Expected behavior More logical output would be the below:

image

kohehir avatar Oct 24 '21 23:10 kohehir

@kohehir Reading JSON into DataFrames does not use the object key, we instead use the position. Going forward, we may add an option to use keyed objects.

risenW avatar Nov 07 '21 12:11 risenW

Unfortunately, this makes usage with JSON almost pointless. JSON by definition is not required to be ordered. From the source JSON.org An object is an unordered set of name/value pairs.

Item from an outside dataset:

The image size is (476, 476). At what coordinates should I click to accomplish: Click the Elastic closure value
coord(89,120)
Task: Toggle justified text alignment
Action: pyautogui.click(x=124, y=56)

skwasha avatar Dec 16 '21 10:12 skwasha

Unfortunately, this makes usage with JSON almost pointless. JSON by definition is not required to be ordered. From the source JSON.org An object is an unordered set of name/value pairs.

I’ve come to realize this as well. I’ve added it as a priority to the next update.

risenW avatar Dec 16 '21 12:12 risenW

@skwasha This issue is still happening on the toJSON function, was there a specific configuration for the toJSON call?

mazenashgar avatar Jan 01 '23 18:01 mazenashgar

@skwasha This issue is still happening on the toJSON function, was there a specific configuration for the toJSON call?

I think perhaps you meant to mention someone else?